SELECTED PASSAGE:
◇ ◇ ◇

T.C.: I drew comparisons with every war we’ve been in – not just the current ones. In World War I and II, we didn’t have instant news feeds, live from the front. Same with Korea. And even though the news coverage was (some would argue) better in Vietnam, Iraq and Afghanistan, speaking with vets suggested that there’s a system shock when a warrior transitions from the front to the peacetime world, a sense of disconnection from reality. Many of them argue that “if you haven’t been there, there’s no way to describe it.” I tried to capture this phenomenon in Germline’s last chapter.
GD: Exogene (2nd novel in The Subterrene War trilogy) appears to tell a story from the G’s point-of-view, the genetically engineered female fighters who are designed to die fighting or “expire” after a very short shelf-life. I have to ask — did the Replicants from Blade Runner offer any inspiration to your creation of the Gs?
Yes and no. I couldn’t write this book without considering the prior art in this subject area, and agreed with Blade Runner’s premise that a manufactured human would need a shelf life. But if you’re creating bioengineered humans for the military – from scratch – it made more sense to have them all identical, which didn’t seem to be the case in Blade Runner. This would, in turn, make “field maintenance” more easy, where field maintenance would likely consist of administering drugs and psychiatric care. You’ll see more about this in book two.
GD: Throughout Germline, the soldiers basically live out their lives in this shell-suit, rarely taking it off unless medical attention is required. Where did you get the idea for these suits and do you think the real military servicemen will ever require (or be forced to use) such equipment?
T.C.: The Army has been researching this issue already, and if you google “future warrior” you’ll see what I mean. I think we’ll be gearing-up with something very similar one day – if not identical. Fighting in something like a spacesuit gives you complete protection from chem-bio attacks, and there’s no question that we need something to protect our troops from the advances we see every day in motion and shape detection, and thermal imaging. The real trick is figure out a system that lets them go to the bathroom.
GD: I was surprised that a futuristic-style war would be fought with so few robots – you explain why robots and drones don’t really work in this type of warfare, but I’m wondering whether you think robots will actually have a major presence in future military action?
T.C.: I actually do, and in Germline the robots we see constantly are the semi-aware drones that rule the skies. I started to include ground robots but then it occurred to me: bio-based, throw away units would be cheaper. After all, metals are precious. So I went with a hypothesis that the genetically engineered troops rendered ground robots more or less obsolete, except for certain specific tasks, because humans are so much more functional. Also, there are only so many plot elements you can include in a book! But yeah, if you argued that my book needed more robots, I’d probably concede the point.
GD: Any hints on the 3rd story? Point-of-view? Main character?
T.C.: A burnt-out Special Forces soldier, Stan Resnick, is at the top of his game and bottom of his life when he gets plucked for a special mission: find out what the Koreans are doing and how it relates to a Chinese invasion of Russia. All my books are character studies. In Germline, you see Oscar Wendell grow up; in Exogene (book two) you see a genetically engineered soldier (Catherine) find meaning in her life; and in Chimera (book three), you see Stan Resnick realize that some people are natural born killers. Kind of.

◇ ◇ ◇

WHAT NEEDS TO BE DONE:
According to the interview, which character is at the center of Chimera, the third book? The interview alone is enough here; the records play no part.

(Saved data entries)

◇ ◇ ◇

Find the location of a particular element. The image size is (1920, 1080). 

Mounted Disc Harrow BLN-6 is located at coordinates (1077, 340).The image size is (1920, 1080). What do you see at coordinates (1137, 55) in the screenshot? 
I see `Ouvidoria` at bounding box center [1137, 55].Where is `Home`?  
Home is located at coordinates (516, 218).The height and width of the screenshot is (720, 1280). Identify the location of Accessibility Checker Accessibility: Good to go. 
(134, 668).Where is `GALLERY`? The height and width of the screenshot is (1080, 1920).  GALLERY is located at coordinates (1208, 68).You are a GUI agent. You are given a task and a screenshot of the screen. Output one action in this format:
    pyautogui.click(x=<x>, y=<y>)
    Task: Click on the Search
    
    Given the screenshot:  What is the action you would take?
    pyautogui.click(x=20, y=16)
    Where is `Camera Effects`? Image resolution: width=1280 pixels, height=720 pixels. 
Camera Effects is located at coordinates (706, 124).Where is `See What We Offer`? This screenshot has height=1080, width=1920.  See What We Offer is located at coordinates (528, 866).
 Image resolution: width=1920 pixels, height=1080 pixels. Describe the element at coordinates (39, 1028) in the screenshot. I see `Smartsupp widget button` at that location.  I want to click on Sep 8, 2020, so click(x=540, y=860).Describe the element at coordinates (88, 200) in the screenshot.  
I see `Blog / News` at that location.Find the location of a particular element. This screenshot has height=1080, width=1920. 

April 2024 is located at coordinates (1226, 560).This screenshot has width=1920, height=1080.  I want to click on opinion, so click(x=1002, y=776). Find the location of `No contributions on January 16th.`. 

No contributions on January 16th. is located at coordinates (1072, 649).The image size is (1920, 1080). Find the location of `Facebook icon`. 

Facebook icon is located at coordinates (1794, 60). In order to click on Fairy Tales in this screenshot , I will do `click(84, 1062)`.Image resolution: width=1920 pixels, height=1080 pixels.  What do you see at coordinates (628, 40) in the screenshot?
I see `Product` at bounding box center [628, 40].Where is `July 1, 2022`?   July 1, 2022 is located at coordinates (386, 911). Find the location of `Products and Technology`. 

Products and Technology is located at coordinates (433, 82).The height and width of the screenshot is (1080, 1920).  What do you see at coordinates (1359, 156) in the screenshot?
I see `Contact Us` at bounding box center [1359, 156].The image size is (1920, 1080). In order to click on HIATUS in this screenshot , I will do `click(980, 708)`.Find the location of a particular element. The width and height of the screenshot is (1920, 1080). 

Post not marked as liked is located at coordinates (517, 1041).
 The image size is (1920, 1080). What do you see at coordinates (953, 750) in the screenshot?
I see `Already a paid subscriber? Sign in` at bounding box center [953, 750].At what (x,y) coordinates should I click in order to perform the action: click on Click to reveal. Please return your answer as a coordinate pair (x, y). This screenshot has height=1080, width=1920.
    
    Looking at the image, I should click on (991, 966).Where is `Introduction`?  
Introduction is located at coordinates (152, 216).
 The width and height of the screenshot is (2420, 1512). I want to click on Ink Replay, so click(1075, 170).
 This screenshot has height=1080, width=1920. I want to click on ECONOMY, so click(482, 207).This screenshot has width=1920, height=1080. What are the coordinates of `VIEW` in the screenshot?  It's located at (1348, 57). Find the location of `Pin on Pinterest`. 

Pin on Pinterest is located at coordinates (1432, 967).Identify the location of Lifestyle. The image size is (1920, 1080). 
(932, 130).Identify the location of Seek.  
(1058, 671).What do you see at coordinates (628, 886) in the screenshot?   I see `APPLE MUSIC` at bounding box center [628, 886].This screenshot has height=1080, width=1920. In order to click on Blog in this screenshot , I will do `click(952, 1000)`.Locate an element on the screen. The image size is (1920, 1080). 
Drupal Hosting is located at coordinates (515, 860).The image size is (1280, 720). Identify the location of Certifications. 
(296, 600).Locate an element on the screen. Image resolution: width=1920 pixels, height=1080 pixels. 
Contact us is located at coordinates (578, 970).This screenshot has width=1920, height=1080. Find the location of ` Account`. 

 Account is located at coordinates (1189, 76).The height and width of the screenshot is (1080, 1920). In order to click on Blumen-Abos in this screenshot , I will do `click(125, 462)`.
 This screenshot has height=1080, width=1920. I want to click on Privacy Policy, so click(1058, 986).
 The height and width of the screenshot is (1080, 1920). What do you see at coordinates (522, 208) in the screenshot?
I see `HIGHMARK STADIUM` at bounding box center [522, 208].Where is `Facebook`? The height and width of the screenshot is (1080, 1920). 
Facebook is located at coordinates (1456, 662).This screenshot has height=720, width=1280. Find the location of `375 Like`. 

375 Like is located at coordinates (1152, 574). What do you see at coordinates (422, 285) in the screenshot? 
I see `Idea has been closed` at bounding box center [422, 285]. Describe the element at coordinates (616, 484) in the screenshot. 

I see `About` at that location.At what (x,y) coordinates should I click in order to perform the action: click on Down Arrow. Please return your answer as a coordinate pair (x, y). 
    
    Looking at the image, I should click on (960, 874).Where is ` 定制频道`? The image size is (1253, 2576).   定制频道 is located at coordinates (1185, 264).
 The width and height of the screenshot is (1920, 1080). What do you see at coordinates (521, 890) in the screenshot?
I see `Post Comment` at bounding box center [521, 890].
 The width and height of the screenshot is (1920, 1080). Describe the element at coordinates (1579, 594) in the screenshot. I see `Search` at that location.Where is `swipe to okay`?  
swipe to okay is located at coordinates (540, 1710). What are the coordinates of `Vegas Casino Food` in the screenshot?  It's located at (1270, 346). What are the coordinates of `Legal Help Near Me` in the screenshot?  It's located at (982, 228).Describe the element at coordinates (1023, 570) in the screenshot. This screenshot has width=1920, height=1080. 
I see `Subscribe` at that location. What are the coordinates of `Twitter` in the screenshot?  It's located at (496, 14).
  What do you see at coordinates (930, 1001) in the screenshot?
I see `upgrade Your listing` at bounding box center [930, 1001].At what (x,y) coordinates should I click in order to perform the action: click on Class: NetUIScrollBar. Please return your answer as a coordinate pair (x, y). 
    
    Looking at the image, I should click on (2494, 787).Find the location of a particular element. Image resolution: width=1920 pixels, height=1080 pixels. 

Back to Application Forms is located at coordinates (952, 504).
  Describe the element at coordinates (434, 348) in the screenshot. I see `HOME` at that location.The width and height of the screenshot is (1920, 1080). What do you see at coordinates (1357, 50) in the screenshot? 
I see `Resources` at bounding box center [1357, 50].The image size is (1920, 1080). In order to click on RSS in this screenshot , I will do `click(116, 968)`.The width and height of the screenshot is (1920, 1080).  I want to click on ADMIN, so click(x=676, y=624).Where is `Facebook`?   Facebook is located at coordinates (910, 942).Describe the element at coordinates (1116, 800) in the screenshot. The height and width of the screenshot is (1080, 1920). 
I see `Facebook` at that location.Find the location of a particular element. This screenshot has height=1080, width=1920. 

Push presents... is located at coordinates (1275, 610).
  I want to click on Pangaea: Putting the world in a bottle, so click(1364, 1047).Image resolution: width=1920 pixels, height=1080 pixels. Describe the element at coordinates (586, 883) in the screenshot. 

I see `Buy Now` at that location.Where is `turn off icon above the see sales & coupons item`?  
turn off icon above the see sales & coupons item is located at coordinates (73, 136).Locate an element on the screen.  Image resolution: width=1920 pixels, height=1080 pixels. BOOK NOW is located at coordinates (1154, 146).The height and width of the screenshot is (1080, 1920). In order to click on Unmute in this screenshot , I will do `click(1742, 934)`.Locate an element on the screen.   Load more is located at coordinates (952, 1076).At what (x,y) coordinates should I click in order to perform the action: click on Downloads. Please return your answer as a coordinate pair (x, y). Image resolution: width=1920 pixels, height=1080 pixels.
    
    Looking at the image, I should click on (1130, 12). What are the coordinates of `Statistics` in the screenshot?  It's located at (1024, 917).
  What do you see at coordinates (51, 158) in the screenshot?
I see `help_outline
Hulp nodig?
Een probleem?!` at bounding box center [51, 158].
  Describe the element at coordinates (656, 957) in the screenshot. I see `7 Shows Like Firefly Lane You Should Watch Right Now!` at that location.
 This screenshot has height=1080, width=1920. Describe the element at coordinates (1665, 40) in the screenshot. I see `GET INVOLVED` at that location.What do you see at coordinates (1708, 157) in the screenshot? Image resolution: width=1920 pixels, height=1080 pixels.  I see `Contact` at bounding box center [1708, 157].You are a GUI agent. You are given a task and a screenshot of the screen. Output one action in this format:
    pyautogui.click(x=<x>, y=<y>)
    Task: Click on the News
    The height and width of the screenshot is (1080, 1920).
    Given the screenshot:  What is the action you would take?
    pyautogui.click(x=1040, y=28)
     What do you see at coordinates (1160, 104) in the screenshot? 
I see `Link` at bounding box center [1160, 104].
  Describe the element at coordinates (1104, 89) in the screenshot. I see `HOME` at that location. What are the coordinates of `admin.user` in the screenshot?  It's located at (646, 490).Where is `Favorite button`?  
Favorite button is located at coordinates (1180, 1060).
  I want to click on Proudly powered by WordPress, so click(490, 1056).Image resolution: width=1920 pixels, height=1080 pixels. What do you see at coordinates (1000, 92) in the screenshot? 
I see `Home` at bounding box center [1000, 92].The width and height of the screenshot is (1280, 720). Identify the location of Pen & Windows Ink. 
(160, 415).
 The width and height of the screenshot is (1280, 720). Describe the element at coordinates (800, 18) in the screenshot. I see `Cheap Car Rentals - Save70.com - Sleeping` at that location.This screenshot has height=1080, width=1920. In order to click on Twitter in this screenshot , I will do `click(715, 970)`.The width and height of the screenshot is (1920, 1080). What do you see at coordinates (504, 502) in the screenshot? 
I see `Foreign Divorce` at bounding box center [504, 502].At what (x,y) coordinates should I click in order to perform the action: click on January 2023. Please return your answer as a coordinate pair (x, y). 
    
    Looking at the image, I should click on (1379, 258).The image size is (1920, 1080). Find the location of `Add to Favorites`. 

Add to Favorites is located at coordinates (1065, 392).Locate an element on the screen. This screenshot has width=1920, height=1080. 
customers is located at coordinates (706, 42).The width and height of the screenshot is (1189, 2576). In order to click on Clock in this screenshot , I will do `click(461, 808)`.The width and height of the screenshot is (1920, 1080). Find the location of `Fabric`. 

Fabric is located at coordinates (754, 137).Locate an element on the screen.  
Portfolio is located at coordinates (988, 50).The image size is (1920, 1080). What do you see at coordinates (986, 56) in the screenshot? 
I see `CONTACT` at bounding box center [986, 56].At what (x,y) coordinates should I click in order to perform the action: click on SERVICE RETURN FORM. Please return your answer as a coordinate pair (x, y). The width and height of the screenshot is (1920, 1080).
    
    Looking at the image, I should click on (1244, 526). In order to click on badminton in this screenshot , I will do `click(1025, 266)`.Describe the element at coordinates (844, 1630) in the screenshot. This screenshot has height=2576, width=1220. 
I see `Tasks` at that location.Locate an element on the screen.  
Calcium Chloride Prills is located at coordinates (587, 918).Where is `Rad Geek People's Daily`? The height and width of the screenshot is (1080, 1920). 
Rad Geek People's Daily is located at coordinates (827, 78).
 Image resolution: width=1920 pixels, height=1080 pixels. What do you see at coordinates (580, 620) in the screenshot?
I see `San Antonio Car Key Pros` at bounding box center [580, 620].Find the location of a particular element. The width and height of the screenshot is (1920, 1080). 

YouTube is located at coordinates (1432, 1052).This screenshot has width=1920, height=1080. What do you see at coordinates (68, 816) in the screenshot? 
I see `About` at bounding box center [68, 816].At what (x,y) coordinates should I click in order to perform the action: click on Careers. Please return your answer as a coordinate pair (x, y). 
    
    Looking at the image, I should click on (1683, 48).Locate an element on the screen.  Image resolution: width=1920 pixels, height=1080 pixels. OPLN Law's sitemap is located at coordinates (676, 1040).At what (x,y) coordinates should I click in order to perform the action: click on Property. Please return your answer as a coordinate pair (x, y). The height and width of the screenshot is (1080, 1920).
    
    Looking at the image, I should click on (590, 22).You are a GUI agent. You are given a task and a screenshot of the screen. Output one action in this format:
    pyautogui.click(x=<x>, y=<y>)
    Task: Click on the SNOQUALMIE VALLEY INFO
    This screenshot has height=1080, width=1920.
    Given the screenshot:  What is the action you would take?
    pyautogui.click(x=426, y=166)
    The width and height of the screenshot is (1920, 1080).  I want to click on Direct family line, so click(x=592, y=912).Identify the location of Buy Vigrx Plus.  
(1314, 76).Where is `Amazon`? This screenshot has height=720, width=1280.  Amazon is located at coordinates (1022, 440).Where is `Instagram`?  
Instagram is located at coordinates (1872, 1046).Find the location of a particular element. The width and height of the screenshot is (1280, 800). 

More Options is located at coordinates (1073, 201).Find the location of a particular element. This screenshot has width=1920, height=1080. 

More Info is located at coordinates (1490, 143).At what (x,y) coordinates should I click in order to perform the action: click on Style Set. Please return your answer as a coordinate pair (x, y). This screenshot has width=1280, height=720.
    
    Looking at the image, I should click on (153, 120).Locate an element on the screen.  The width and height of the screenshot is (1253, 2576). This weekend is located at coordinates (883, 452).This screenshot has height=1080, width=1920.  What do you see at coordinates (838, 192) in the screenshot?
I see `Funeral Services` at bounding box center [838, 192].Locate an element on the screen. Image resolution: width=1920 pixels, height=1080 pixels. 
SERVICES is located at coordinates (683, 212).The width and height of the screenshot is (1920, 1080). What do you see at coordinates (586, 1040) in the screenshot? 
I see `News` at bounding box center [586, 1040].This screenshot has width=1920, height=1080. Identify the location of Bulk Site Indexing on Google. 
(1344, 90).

◇ ◇ ◇

ANSWER BOX:
Stan Resnick, a burnt-out Special Forces soldier.